WODI

Brookneal, Virginia; United States;
- Broadcast area: Brookneal, Virginia Altavista, Virginia
- Frequency: 1230 kHz
- Branding: 1230 The Fan

Programming
- Format: Defunct (was Sports Talk)
- Affiliations: CBS Sports Radio

Ownership
- Owner: JKC Media Ventures LLC

History
- First air date: 1965
- Former call signs: WLLI (1964–1965)
- Call sign meaning: W ODI as in "woodie"

Technical information
- Facility ID: 60771
- Class: C
- Power: 1,000 watts day and night
- Transmitter coordinates: 37°2′17.0″N 78°56′30.0″W﻿ / ﻿37.038056°N 78.941667°W

= WODI =

WODI (1230 AM) was a sports talk formatted broadcast radio station licensed to Brookneal, Virginia, serving Brookneal and Altavista in Virginia. WODI was last owned and operated by JKC Media Ventures LLC.

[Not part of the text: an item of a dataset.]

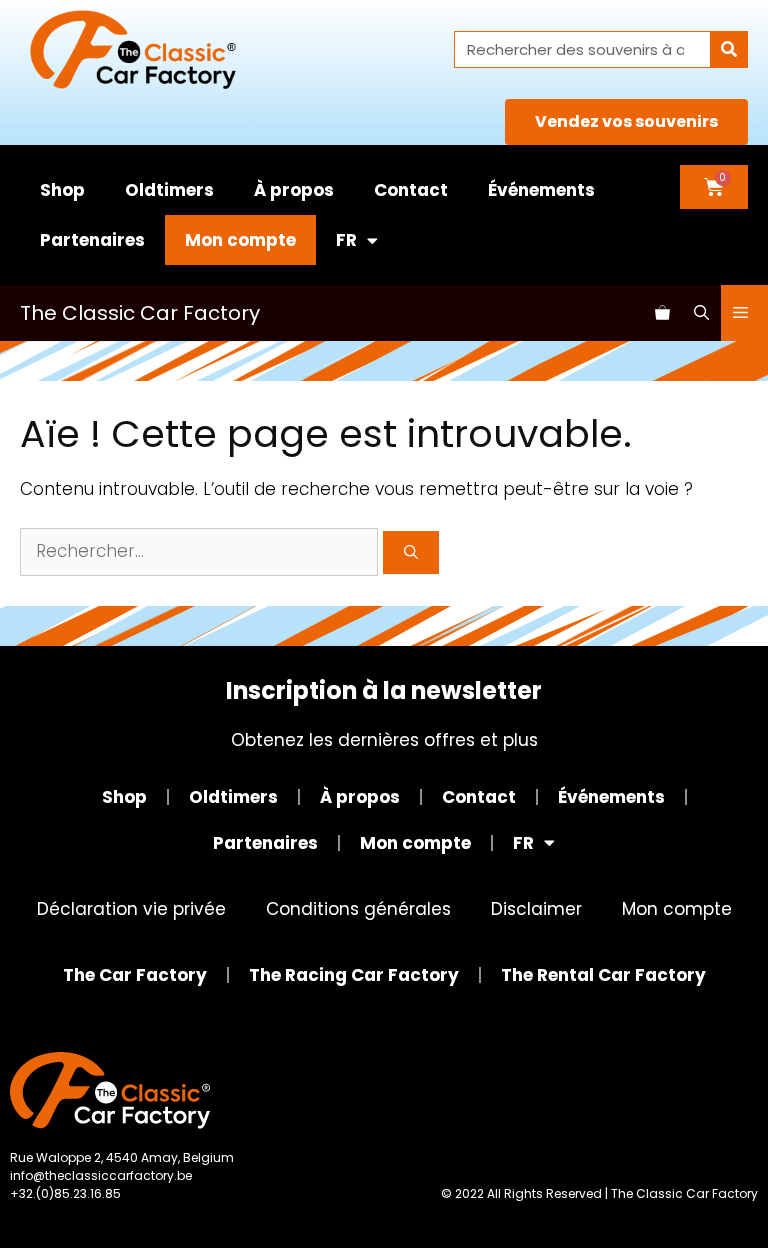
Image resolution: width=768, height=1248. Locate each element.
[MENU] (744, 313)
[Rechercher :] (201, 551)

In September 2013, it was reported that the owners of WODI had asked the Federal Communications Commission for permission to cease broadcasting temporarily because of technical problems which had caused the transmitter to shut down repeatedly.

==History==
The station was launched in 1965 and served central Virginia.

In March 2009, The Rain Broadcasting, Inc., purchased WODI from D and M Communications.

The Rain Broadcasting, Inc. is owned by Roger W. and Kangja Morgan. Roger is a broadcast radio programming veteran having programmed radio stations throughout the U.S. including KOIL in Omaha, WIFE in Indianapolis, and KISN in Portland for Star Stations. More recently, Roger programmed KYA and K-101 in San Francisco and served as host and producer of "Rock N' Roll Rewind."

Ownership of WODI was subsequently transferred to JKC Media Ventures LLC of Edison, New Jersey.

The Federal Communications Commission cancelled WODI's license on August 31, 2021, due to the station having been silent since at least December 21, 2019.

==Featured==
WODI's studio, tower, and staff were featured in a July 17, 2003 edition of Scott Fybush's "Tower Site of the Week" website.

==Station sold==
According to radio information website VARTV.com, D&M Communications sold WODI to Christianstead, St. Croix, US Virgin Islands-based The Rain Broadcasting for $135,000. The Rain Broadcasting owns one other station, WVVI-FM in Christianstead, St. Croix.